It’s almost time for the Washington Capitals to return to the ice. Play has already resumed in Europe, with the Champions Hockey League in full swing, meaning that the start of the 2022-23 NHL season is just around the corner.
The Capitals, like every organization in the league, have several storylines floating over them ahead of training camp, which is due to open on Sept. 22 in Arlington, Virginia. Brian MacLellan, the club’s general manager, wasted no time in completing his business this summer, bulldozing the crease and acquiring Connor Brown back in July.
But, after another first-round loss, the franchise’s trajectory is unclear. With just five weeks until Washington opens their season at home against the Boston Bruins, here are three plots to keep an eye on.
What is the Timeline for Nicklas Backstrom’s Return?
It’s no secret that the Capitals are in an awkward position: Tom Wilson and Nicklas Backstorm will start the season on the injury list as they recuperate from offseason surgeries. They combined for 83 points last season and leave head coach Peter Laviolette with a top-six void.

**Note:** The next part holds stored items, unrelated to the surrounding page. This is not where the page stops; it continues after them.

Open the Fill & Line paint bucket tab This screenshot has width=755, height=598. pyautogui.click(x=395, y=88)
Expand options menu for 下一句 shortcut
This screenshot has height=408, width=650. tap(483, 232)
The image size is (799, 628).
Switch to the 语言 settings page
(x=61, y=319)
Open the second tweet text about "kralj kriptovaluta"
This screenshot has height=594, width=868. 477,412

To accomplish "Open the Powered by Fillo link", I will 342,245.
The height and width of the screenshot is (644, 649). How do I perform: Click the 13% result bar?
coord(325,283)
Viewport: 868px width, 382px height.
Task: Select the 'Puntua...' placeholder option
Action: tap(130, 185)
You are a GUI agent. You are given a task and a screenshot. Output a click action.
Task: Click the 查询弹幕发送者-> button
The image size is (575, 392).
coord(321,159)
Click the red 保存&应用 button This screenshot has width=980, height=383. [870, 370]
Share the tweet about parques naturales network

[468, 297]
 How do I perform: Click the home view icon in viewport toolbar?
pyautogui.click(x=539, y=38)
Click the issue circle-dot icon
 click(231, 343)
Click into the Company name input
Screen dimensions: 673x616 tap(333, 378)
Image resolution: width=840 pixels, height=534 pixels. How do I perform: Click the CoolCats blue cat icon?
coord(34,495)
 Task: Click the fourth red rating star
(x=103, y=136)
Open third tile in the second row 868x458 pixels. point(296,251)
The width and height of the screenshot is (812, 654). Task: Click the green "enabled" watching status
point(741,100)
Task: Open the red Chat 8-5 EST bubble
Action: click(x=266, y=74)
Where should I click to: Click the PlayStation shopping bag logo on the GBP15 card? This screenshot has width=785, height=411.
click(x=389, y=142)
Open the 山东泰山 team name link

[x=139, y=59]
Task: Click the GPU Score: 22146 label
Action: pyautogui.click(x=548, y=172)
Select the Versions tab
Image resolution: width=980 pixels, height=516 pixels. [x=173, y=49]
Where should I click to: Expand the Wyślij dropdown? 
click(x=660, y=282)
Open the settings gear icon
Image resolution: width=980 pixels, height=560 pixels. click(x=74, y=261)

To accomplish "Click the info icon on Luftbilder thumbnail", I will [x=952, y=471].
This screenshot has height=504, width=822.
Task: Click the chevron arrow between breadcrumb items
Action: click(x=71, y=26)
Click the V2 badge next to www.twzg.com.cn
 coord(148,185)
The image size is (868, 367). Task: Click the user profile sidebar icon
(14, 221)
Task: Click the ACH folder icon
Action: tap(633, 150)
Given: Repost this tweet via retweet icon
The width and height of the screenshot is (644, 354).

In a recent interview with Expressen, Backstrom revealed that his hip woes caused him enough pain to make daily life a struggle. He faces an extended recovery following his resurfacing operation but is optimistic about the future.
“It was difficult to describe the feeling… I had difficulty walking. [It was] hard to put on my socks and tie my shoes,” Backstrom told the Swedish newspaper. I couldn’t even play with the kids. It’s no fun walking around in pain… even skating has been a little easier than walking” (from ‘Nicklas Backstrom Interview’, Expressen, 08/21/22).
The 34-year-old has made 1,058 regular-season appearances for Washington, accumulating 1,011 points (264 goals, 747 assists). However, injuries meant he was limited to only 47 outings last season.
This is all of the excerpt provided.